As the Curator Fiona Foley contended:

“The ambition that currently drives many Aboriginal artists is to challenge notions of who we are as Australians. Through bringing eight Aboriginal artists into the University of Queensland’s Great Court we are reinterpreting this space. The artists are reshaping the way we think about Australian identity. Their artworks will reconfigure how non-Indigenous students interact with the space and think about contemporary society and Aboriginal politics. What happens when you subvert constructs of power?
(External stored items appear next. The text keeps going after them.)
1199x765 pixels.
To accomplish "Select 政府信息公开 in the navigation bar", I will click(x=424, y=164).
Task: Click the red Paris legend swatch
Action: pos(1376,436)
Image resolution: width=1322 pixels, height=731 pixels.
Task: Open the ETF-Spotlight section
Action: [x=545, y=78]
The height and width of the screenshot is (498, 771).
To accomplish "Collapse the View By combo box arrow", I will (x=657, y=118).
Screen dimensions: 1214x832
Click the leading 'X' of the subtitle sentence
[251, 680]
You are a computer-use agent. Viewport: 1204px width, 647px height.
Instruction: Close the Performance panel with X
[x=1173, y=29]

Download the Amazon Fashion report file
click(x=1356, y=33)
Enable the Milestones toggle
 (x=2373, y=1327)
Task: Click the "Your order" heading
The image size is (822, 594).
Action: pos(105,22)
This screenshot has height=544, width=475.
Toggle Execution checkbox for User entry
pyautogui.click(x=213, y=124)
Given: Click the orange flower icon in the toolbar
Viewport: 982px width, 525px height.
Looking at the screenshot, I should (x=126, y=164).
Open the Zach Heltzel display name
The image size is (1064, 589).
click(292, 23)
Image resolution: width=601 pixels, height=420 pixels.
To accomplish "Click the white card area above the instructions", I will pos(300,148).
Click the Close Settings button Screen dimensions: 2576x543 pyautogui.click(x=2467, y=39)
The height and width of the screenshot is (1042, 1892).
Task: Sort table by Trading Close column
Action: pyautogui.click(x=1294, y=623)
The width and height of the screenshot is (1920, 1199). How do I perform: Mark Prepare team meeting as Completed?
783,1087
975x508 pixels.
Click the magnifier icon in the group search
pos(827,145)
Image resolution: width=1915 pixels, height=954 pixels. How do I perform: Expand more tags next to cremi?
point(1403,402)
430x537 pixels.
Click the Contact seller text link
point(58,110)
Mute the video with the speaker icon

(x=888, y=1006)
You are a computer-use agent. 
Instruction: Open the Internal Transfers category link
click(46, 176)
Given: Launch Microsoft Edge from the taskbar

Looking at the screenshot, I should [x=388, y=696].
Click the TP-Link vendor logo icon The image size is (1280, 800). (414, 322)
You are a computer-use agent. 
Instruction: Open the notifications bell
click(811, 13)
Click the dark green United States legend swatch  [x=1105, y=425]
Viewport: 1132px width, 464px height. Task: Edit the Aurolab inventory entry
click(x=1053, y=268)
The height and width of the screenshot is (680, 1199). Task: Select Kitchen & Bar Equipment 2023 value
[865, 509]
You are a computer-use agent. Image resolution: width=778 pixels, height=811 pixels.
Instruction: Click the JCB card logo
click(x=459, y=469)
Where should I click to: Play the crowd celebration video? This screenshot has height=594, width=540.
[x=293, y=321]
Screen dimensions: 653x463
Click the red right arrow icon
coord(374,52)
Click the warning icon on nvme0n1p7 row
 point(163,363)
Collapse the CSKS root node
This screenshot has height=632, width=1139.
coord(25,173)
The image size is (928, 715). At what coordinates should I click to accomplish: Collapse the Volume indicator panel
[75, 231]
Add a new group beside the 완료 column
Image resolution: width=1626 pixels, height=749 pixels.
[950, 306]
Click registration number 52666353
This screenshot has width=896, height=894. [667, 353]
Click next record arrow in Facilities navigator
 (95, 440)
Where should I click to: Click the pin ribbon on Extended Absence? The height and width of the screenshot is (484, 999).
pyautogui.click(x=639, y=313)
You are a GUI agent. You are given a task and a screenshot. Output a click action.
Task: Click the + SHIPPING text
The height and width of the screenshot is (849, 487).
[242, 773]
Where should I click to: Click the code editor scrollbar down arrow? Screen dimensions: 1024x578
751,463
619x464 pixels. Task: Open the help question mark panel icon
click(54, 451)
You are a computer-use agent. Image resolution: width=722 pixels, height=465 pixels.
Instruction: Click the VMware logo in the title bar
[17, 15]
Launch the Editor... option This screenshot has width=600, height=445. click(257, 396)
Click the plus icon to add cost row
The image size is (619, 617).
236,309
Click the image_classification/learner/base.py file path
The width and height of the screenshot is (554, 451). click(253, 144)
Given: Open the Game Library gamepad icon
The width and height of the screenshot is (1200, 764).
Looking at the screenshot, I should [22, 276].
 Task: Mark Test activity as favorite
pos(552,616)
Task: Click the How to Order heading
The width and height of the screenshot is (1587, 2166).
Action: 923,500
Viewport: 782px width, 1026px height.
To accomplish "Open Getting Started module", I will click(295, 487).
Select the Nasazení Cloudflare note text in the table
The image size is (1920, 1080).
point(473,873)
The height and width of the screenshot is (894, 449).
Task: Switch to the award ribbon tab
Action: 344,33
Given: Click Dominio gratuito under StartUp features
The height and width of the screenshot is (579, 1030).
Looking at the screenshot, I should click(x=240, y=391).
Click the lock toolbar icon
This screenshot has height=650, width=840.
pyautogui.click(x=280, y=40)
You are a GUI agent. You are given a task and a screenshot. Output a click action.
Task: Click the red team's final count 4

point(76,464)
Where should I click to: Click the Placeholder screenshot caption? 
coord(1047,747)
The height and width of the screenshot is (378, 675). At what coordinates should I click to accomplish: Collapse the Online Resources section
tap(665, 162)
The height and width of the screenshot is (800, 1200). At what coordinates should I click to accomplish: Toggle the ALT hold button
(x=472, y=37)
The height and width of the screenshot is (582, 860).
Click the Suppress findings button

I think that the Great Court is a construct of power and by subverting that space you actually create a more interesting space”.

The aim of incorporating the installation was also to create an integrated arts led transformative education and research platform, where dialogue can occur across social, political and cultural boundaries around a range of critical issues.

Adjunct Professor Foley is currently working closely with colleague, Dr Fiona Nicoll and writer Louise Martin-Chew to edit an illustrated collection of twenty essays from the conference to be published by UQP in 2015.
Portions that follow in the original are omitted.